Дела в армии можно было наладить, считал хорошо знавший его человек, «если бы военное министерство возглавлял человек открытой, весёлой души, боевой выправки и того особого, непередаваемого очарования, за которое солдаты спокон веков именуют любимых начальников “орлами”. Гучков “орлом” не был. По своей внешности он был скорее нахохлившимся петухом».
«Как гром среди ясного неба: отказался от обязанностей военного министра А. И. Гучков, — записал в дневнике современник. — Уж если он, которому доступны все тайны войны, пришёл в отчаяние от настоящего положения, то кто же теперь будет верить в доведение войны до победного конца? Войско сейчас не войско, а орда, живущая и управляемая митингами».
Фронтовики ненавидели тыл, буржуев, торговцев, вообще обладателей материальных благ.
«Бить их всех подряд, — говорили фронтовики, — и большевиков, и меньшевиков, и буржуазию золотобрюхую! Солдат страдал, солдат умирал, солдат должен забрать всю власть до последней копейки и разделить промежду себя поровну!»
Первая мировая высвободила разрушительные инстинкты человека. Тонкий слой культуры смыло. Все сдерживающие факторы — законы, традиции, запреты — исчезли. С фронта вернулся человек с винтовкой, который все проблемы привык решать силой. Марксисты не зря говорили, что исход дела решат не теракты, не револьверы и не бомбы, а настроения людей: «Химия взрывчатых веществ не может заменить массы».
Все военные годы в обществе шло накопление агрессивности. Вот как одна из уральских газет писала о настроениях людей:
«Присмотритесь к улице нашего дня, и вам станет жутко. У неё хищное, злобное лицо. В каждом обыденном практическом движении человека из толпы — кем бы он ни был — вы увидите напряжённый инстинкт зверя. Никогда ещё закон борьбы за существование не имел столь обильных и ярких проявлений в человеческом обществе».

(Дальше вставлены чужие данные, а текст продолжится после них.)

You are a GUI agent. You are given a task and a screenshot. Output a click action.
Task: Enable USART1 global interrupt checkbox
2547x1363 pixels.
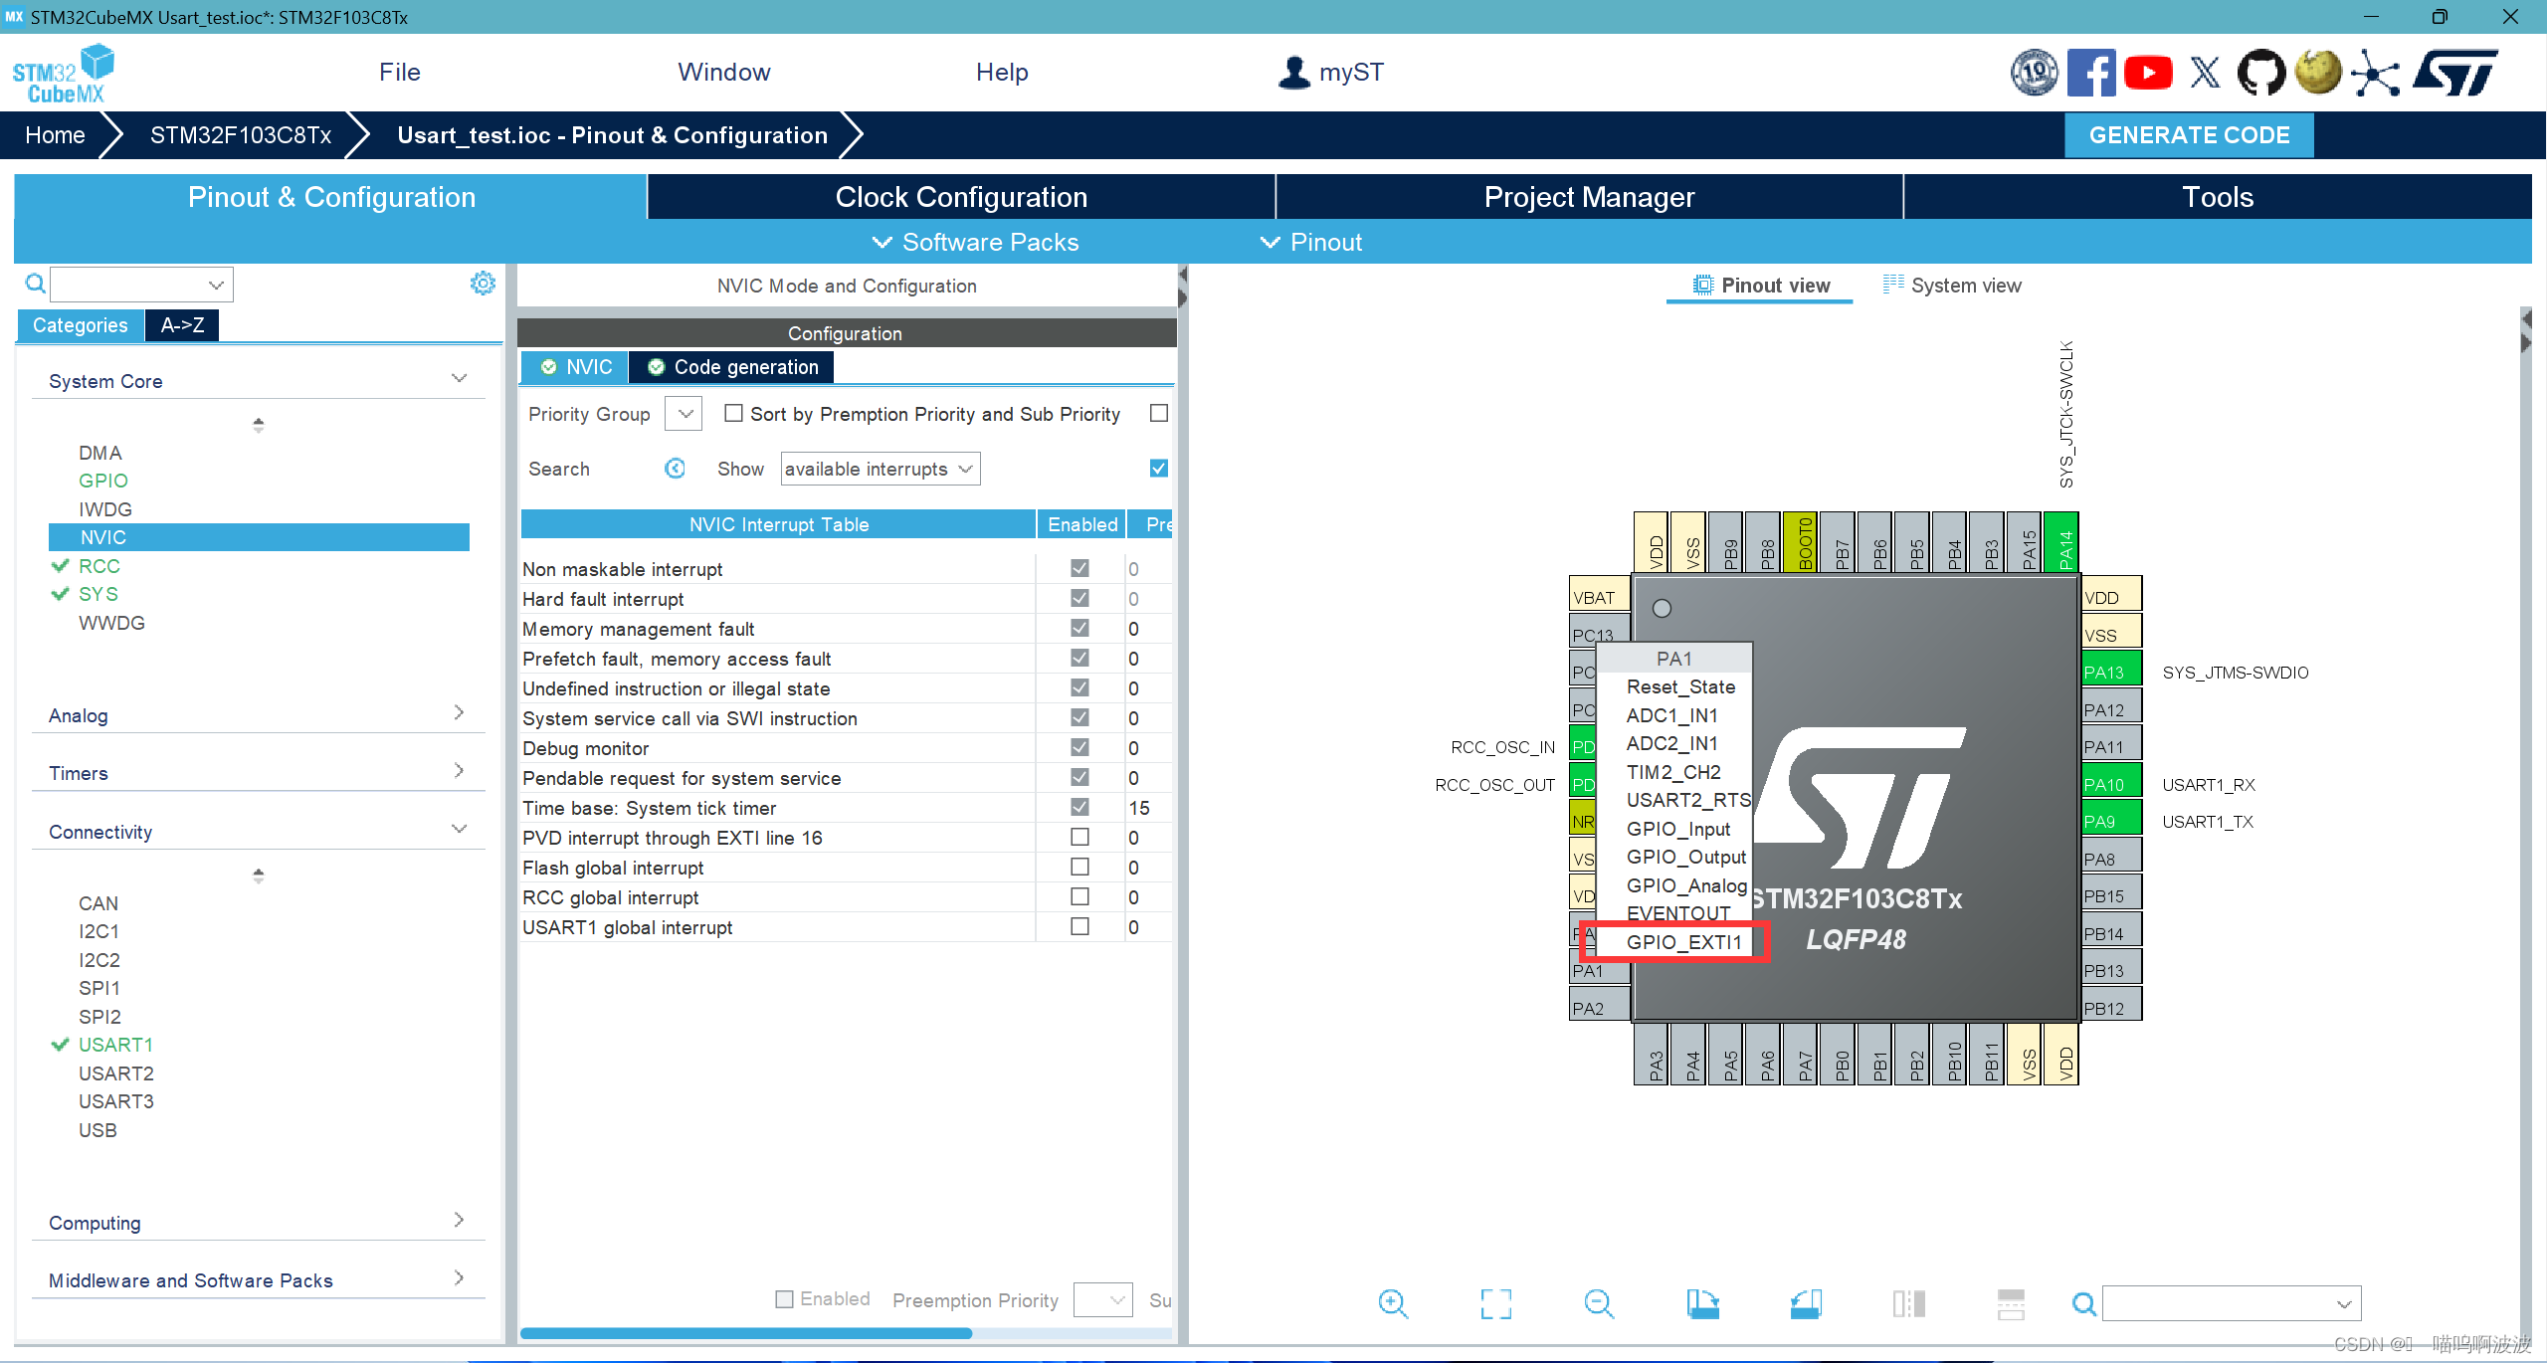[1079, 926]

В 1917 году всё российское — и, в частности, армия — развалилось надвое. «Как только солдаты видели, что в трамвае едет офицер, — вспоминал очевидец, — они входили туда, садились напротив него и, громко разговаривая, курили и пускали дым ему в лицо или открыто издевались над ним и другим военным начальством».
Попытки офицеров перешагнуть сословные различия и сблизиться с солдатами были обречены. Один из офицеров констатировал: «Между нами и ними — пропасть, которую нельзя перешагнуть. Как бы они ни относились лично к отдельным офицерам, мы остаёмся в их глазах барами. В них говорят невымещенные обиды веков».
Братание, то есть встречи русских и немецких солдат на нейтральной полосе, началось ещё на Пасху 1915 года. На следующую Пасху это повторилось. «Братание имело традиционный характер в дни Святой Пасхи, — писал генерал Антон Деникин, — но вызывалось оно исключительно беспросветно-нудным стоянием в окопах, любопытством, просто чувством человечности даже в отношении к врагу».
Но началось и дезертирство, добровольная сдача в плен, самострелы, отказы выполнять приказы начальства. После Февральской революции братание приобрело массовый характер. Ленин видел в братании верный путь разрушить старую армию и окончить войну. Он писал в «Правде» 28 апреля 1917 года: братание «начинает ломать проклятую дисциплину… подчинения солдат “своим” офицерам и генералам».
За армию шла борьба между Временным правительством и Петроградским советом рабочих депутатов.
Петроградский совет депутатов создали меньшевики и эсеры. Князь Владимир Оболенский, член ЦК кадетской партии, приютил Петросовет в Государственной думе — в комнате, где заседала бюджетная комиссия.
28 февраля 1917 года первый номер «Известий Петроградского совета рабочих депутатов» оповестил: «Вечером в Таврическом дворце открыл свои заседания Совет рабочих депутатов из представителей петроградского пролетариата и революционной армии». Председателем Петросовета избрали Николая Чхеидзе, лидера меньшевистской фракции в Думе, его заместителями — Александра Керенского, будущего главу Временного правительства, и меньшевика Матвея Скобелева.
Поначалу никто не противопоставлял Временное правительство Петросовету. Таврический дворец разделился на думскую и советскую часть. «Мы поочерёдно бегали в «советский» буфет, где было тесно, душно, накурено, но где всех задаром кормили щами и огромными бутербродами, — вспоминал один из участников тех событий. — Еды было много, посуды мало, а услужения никакого».